Представьте, что это говорит терапевт россиянину с позицией "не все так однозначно", а через час украинцу, у которого снесло дом. Похоже, что нет формул, пригодных больше, чем для буквально нескольких человек, причем для очень похожих. Точнее, вот я нашла для себя одну такую формулу, что убивать — плохо, и если мы с человеком не совпадаем уже на этом уровне, то работать будет невозможно. Но каждый день, каждая ситуация оказываются уникальны.


Понятно, что свои представления о том, как правильно жить, терапевт будет пытаться засовывать куда подальше, потому что понимает, что живет исходя из своей ситуации и своего мира. Он не может давать советов уезжать или оставаться, идти воевать или нет, потому что не может нести ответственность за последствия для клиента. Но само его поведение, личное отношение, уже является аргументом и своеобразной формой давления.

[Исходный список]
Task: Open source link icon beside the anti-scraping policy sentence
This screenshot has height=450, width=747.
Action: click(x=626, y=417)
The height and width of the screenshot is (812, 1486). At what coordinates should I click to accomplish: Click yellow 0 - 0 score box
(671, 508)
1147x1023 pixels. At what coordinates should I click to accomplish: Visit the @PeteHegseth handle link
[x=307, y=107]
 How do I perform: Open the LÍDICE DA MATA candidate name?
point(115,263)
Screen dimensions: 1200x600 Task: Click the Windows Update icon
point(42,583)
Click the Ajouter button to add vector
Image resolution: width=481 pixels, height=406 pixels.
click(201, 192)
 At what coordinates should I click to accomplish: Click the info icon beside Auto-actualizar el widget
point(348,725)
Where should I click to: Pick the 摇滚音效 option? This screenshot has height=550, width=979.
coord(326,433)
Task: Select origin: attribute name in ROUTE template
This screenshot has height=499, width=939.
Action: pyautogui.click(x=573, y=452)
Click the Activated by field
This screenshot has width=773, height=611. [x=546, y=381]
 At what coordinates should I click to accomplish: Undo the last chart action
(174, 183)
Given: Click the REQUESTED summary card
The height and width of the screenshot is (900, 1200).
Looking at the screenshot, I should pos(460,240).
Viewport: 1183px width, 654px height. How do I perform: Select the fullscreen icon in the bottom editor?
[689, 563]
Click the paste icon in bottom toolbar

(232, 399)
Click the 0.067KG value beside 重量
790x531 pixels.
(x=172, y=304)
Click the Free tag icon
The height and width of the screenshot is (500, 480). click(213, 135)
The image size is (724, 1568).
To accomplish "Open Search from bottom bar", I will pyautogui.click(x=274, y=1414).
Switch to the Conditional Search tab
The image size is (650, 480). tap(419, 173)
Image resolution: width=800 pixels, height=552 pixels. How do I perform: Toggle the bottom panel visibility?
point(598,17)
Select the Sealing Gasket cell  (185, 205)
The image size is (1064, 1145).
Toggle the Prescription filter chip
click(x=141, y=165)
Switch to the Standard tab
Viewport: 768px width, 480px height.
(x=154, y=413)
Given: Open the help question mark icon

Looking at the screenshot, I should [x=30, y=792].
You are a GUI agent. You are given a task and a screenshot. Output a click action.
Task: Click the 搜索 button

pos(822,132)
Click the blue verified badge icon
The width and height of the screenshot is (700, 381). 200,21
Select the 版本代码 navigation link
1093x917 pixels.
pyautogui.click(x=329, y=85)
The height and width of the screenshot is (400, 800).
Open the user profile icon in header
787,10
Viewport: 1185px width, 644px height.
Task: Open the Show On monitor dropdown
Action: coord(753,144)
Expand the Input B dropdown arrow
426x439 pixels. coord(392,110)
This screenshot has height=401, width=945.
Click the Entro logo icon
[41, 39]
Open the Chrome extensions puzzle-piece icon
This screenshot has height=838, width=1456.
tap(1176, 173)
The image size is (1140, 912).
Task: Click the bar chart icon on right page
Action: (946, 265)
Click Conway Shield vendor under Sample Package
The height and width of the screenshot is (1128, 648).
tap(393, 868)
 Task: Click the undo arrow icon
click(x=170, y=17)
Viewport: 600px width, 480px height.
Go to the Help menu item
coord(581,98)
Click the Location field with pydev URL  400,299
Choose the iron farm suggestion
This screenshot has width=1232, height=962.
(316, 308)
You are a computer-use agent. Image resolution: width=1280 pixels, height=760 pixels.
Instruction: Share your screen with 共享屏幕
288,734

[Задания для решения]
- A) Какую формулу для себя называет автор текста о работе терапевта?
- B) Напишите продолжение текста о работе терапевта после его последнего предложения.
Список здесь никакой роли не играет.

[Решённые задания]
- A) Что убивать — плохо.

- B)
Можно спрашивать: "Как тебе с таким вот мной? Чувствуешь ли ты все еще, что ты мне важен? Чувствуешь ли, что я хорошо к тебе отношусь, несмотря на то, что мы в этом месте разные? Хочешь ли ты попробовать сохранить наши отношения, несмотря на..?"


Я думаю, важно задавать эти вопросы вслух.


Но вот правда ли это (что я хорошо к тебе отношусь)? Например, если я вижу, что ты меня осуждаешь, или даже что тебе полностью наплевать на меня? Допустим, я терапевт в Киеве, а ты клиент во Владивостоке и жалуешься мне на подорожание яблок и уход айфонов...


Могу ли я вообще ожидать, что клиенту должно быть на меня не наплевать? На каком основании я могу этого ждать, если он платит мне за вполне конкретную работу? Не перекладывание ли это моей ответственности по заботе о себе на него?

Но если для него драма — это айфон, а у меня ракета в соседний дом прилетела, и он об этом знает, то как сохранять эмпатию? И должны ли мы?


Подразумевает ли профессионализм бесконечный контейнер? Бесконечное терпение и способность принять любой материал? Мы знаем, что Януш Корчак старался помогать детям, но помогал ли он работникам лагеря, опираясь на ощущение, что все люди достойны помощи и сочувствия?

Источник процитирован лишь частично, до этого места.